El gobierno de Javier Milei ha desatado una ola de indignación y preocupación al ordenar el cierre de 64 oficinas de la Administración Nacional de la Seguridad Social (ANSES) en todo el país, así como el despido de más de 1300 trabajadores. Esta medida está dejando a millones de argentinos sin acceso a servicios esenciales y generando una serie de complicaciones en la atención a los ciudadanos que dependen de esta institución para realizar trámites vitales.
El Sindicato de los Trabajadores y Trabajadoras de la Administración Nacional de la Seguridad Social (SECASFPI) ha informado sobre los cierres de oficinas en diversas provincias, como Tucumán, Salta, Catamarca, Corrientes, Chaco, Misiones, Santa Fe, Entre Ríos, La Rioja, Mendoza, San Luis, La Pampa, Neuquén, Río Negro, Chubut, Santa Cruz, Tierra del Fuego, Córdoba, y en la Ciudad Autónoma de Buenos Aires, así como en varios municipios de la provincia de Buenos Aires.
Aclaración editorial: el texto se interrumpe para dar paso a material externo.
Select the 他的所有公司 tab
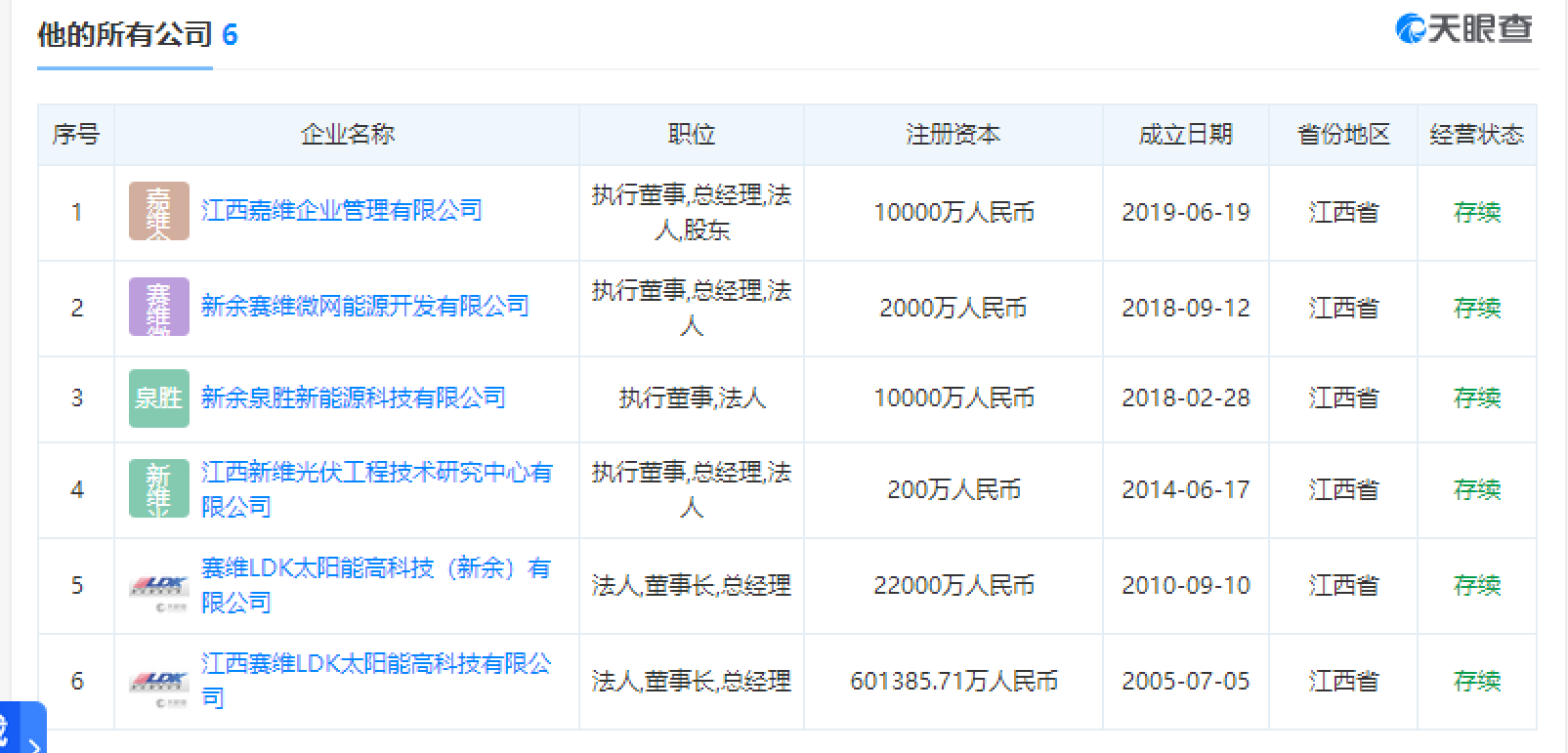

Estos cierres están teniendo un impacto devastador en la población, obligando a los ciudadanos de diferentes localidades a recorrer largas distancias y perder horas de su tiempo para trasladarse a otras oficinas que, a su vez, están saturadas por el elevado número de personas que buscan atención.
Estas medidas han generado una ola de críticas por parte de los afectados y de diversos sectores de la sociedad, quienes denuncian la falta de consideración hacia los ciudadanos y el desprecio por el trabajo de los empleados de ANSES. La decisión de cerrar oficinas y despedir personal ha sido calificada como cruel, injustificada e inhumana, y se ha instado al gobierno a revertir esta situación que deja a millones de argentinos en una situación de vulnerabilidad e incertidumbre.